** PROVIDED INFORMATION follows **

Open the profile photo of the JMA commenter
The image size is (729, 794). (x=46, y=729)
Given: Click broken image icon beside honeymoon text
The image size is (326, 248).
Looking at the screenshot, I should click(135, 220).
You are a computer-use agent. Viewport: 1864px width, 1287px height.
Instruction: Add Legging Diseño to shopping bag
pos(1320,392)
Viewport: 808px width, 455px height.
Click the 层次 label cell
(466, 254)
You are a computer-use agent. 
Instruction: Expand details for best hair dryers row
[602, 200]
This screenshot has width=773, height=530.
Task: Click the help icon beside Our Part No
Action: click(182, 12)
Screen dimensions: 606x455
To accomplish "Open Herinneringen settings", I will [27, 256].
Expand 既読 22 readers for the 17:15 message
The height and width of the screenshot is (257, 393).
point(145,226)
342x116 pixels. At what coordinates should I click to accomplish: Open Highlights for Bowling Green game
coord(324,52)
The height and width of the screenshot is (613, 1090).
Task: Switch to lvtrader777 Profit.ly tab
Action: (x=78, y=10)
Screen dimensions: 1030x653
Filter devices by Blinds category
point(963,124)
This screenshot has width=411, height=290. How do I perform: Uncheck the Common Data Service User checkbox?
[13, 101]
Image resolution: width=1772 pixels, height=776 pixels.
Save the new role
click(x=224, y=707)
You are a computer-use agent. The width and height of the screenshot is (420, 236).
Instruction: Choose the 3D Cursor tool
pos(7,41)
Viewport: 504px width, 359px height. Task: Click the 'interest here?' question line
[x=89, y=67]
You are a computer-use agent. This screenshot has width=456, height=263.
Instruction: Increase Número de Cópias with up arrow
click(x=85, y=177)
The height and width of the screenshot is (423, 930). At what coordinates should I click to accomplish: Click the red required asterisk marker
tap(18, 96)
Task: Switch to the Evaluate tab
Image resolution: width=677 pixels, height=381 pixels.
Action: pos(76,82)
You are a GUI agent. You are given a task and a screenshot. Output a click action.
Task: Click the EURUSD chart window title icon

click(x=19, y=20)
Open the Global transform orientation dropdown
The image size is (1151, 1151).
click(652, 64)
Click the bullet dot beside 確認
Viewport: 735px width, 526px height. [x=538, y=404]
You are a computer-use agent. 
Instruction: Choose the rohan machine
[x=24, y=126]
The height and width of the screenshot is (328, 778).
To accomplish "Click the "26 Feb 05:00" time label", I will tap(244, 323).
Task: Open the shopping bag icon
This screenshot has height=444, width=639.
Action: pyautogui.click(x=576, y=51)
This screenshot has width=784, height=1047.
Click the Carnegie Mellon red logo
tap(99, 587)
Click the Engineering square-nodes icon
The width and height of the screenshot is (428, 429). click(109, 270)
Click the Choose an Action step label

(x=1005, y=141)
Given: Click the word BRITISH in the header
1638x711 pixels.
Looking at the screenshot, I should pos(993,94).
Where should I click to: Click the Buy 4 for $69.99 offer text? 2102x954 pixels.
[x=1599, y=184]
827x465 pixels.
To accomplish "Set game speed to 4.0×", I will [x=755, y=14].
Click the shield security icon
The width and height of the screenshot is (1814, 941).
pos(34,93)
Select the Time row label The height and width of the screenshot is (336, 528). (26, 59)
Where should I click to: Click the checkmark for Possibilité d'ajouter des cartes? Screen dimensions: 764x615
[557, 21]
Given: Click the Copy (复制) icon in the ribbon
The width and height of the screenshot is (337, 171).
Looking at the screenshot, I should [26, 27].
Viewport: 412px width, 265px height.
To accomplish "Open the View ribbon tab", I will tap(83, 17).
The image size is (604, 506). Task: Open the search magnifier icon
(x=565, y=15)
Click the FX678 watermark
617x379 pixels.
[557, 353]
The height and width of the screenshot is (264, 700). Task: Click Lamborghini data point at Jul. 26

** End of PROVIDED INFORMATION **

** ASSIGNMENT **
Retype each entry exactly.

** RESULT FOR THIS EXERCISE **
Open the profile photo of the JMA commenter
The image size is (729, 794). (x=46, y=729)
Given: Click broken image icon beside honeymoon text
The image size is (326, 248).
Looking at the screenshot, I should click(135, 220).
You are a computer-use agent. Viewport: 1864px width, 1287px height.
Instruction: Add Legging Diseño to shopping bag
pos(1320,392)
Viewport: 808px width, 455px height.
Click the 层次 label cell
(466, 254)
You are a computer-use agent. 
Instruction: Expand details for best hair dryers row
[602, 200]
This screenshot has width=773, height=530.
Task: Click the help icon beside Our Part No
Action: click(182, 12)
Screen dimensions: 606x455
To accomplish "Open Herinneringen settings", I will [27, 256].
Expand 既読 22 readers for the 17:15 message
The height and width of the screenshot is (257, 393).
point(145,226)
342x116 pixels. At what coordinates should I click to accomplish: Open Highlights for Bowling Green game
coord(324,52)
The height and width of the screenshot is (613, 1090).
Task: Switch to lvtrader777 Profit.ly tab
Action: (x=78, y=10)
Screen dimensions: 1030x653
Filter devices by Blinds category
point(963,124)
This screenshot has width=411, height=290. How do I perform: Uncheck the Common Data Service User checkbox?
[13, 101]
Image resolution: width=1772 pixels, height=776 pixels.
Save the new role
click(x=224, y=707)
You are a computer-use agent. The width and height of the screenshot is (420, 236).
Instruction: Choose the 3D Cursor tool
pos(7,41)
Viewport: 504px width, 359px height. Task: Click the 'interest here?' question line
[x=89, y=67]
You are a computer-use agent. This screenshot has width=456, height=263.
Instruction: Increase Número de Cópias with up arrow
click(x=85, y=177)
The height and width of the screenshot is (423, 930). At what coordinates should I click to accomplish: Click the red required asterisk marker
tap(18, 96)
Task: Switch to the Evaluate tab
Image resolution: width=677 pixels, height=381 pixels.
Action: pos(76,82)
You are a GUI agent. You are given a task and a screenshot. Output a click action.
Task: Click the EURUSD chart window title icon

click(x=19, y=20)
Open the Global transform orientation dropdown
The image size is (1151, 1151).
click(652, 64)
Click the bullet dot beside 確認
Viewport: 735px width, 526px height. [x=538, y=404]
You are a computer-use agent. 
Instruction: Choose the rohan machine
[x=24, y=126]
The height and width of the screenshot is (328, 778).
To accomplish "Click the "26 Feb 05:00" time label", I will tap(244, 323).
Task: Open the shopping bag icon
This screenshot has height=444, width=639.
Action: pyautogui.click(x=576, y=51)
This screenshot has width=784, height=1047.
Click the Carnegie Mellon red logo
tap(99, 587)
Click the Engineering square-nodes icon
The width and height of the screenshot is (428, 429). click(109, 270)
Click the Choose an Action step label

(x=1005, y=141)
Given: Click the word BRITISH in the header
1638x711 pixels.
Looking at the screenshot, I should pos(993,94).
Where should I click to: Click the Buy 4 for $69.99 offer text? 2102x954 pixels.
[x=1599, y=184]
827x465 pixels.
To accomplish "Set game speed to 4.0×", I will [x=755, y=14].
Click the shield security icon
The width and height of the screenshot is (1814, 941).
pos(34,93)
Select the Time row label The height and width of the screenshot is (336, 528). (26, 59)
Where should I click to: Click the checkmark for Possibilité d'ajouter des cartes? Screen dimensions: 764x615
[557, 21]
Given: Click the Copy (复制) icon in the ribbon
The width and height of the screenshot is (337, 171).
Looking at the screenshot, I should [26, 27].
Viewport: 412px width, 265px height.
To accomplish "Open the View ribbon tab", I will tap(83, 17).
The image size is (604, 506). Task: Open the search magnifier icon
(x=565, y=15)
Click the FX678 watermark
617x379 pixels.
[557, 353]
The height and width of the screenshot is (264, 700). Task: Click Lamborghini data point at Jul. 26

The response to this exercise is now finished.